All articles
Cresta's Head of Strategy On How AI Raises The Stakes For Human Customer Interactions
Brandon Teegen, Head of Strategy at Cresta, sees AI concentrating risk in contact centers, shrinking headcount while elevating human agents to higher-stakes, trust-defining work.

Key Points
The push to automate customer service is concentrating risk, leaving human agents to handle a continuous stream of the hardest, most emotionally charged problems.
Brandon Teegen, Head of Strategy and Solutions at Cresta, says the shift means human agents will become more central to customer experience, loyalty, and trust.
Teegen cautions that deploying full automation too soon may cause backlash from customers who still want human connection. Instead, he calls for an augmented strategy.
We’re not just shrinking human interactions. We’re making the human interactions really hard, and that’s exactly why humans are handling them and not an AI agent.
In the modern contact center, automation concentrates risk. As AI and chatbots take over more of the high-volume, routine interactions, the work that remains for human agents is becoming fundamentally more difficult and emotionally charged. The result is a smaller but more specialized class of human agent tasked with navigating the very issues AI cannot. The conversations that reach a person will carry more weight, making human agents more consequential to customer loyalty and trust.
Brandon Teegen is the Head of Strategy and Solutions at Cresta and has previously served in strategic roles at major technology companies like Okta and Salesforce. He believes the future of the contact center isn’t a battle between human and machine. Instead, he predicts a redistribution of difficulty that places a higher premium on human performance, agent retention, and the consistency of the entire customer experience.
"We’re not just shrinking human interactions. We’re making the human interactions really hard, and that’s exactly why humans are handling them and not an AI agent," Teegen says. This explains why, despite widespread adoption of automation, many business leaders find a gap between AI’s promise and its performance. Automation readiness is uneven across organizations and is dependent on various signals.

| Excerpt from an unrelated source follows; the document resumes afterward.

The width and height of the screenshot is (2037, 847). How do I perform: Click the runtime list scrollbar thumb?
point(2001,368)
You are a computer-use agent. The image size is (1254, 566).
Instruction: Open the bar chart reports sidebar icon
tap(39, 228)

Intent is everything: Teegen advises that the most frequent type of call will determine whether AI agents are likely to be an effective solution. "Are these conversations that can be transactional and the customer just wants to find some information and move on with their day? Or are they calling in because they're really frustrated and they need to speak to someone because they've been trying to self serve for so long?"
Scale-ready systems: The next factor to consider is the sophistication and stability of a company's tech stack. "All the systems required to support the customer journey must be accessible and ready to use at scale with reliability," he says.

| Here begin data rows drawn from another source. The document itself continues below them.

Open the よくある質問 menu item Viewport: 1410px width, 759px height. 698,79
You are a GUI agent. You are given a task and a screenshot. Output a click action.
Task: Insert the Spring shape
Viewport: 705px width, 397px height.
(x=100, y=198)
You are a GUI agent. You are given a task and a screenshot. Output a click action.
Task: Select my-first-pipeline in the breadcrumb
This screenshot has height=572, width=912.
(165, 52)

In bots we trust: Finally, customers must be willing to actually engage with AI agents. "The real risk is a company suddenly realizing they have fewer humans because they thought they could automate everything, but their customers don't want to talk to a robot." Teegen encourages brands to consider how they'll help customers develop the comfort and trust required to use the technology successfully.
Because AI is not yet equipped for the highest-stakes problems, Teegen stresses that human augmentation should be a core strategy. The real risk emerges when companies automate the easy work but fail to support the agents now facing a relentless stream of complex problems. That’s why AI-powered tools that help agents become more empathetic and effective are becoming so vital.
Raising the bar: Teegen describes the shift as a narrowing of the role rather than an erosion of it. Automation reduces volume, but it raises the bar. Human agents move away from repetitive tasks and toward complex, emotionally charged interactions where judgment and trust matter most. These agents will be responsible for the moments that define customer trust, retention, and brand perception. "They’re going to get paid more and have more skills, because the tasks they handle will be the ones that automation couldn’t," Teegen says. The workforce shrinks, but its importance grows.
That evolution demands a new operating model. Teegen envisions a future where supervisors manage hybrid teams of human and AI agents, treating new AI deployments much like new human hires that need to be onboarded and trained. The approach relies on a holistic system where insights from human conversations are used to make automation smarter and data from automation is used to better support agents.
It creates a self-reinforcing loop that de-risks the transformation while promoting a more consistent, unified customer experience across every channel. Agents, Teegen says, will benefit as well. "They will be incentivized, stronger, and more valuable because they are contributing in a more significant way."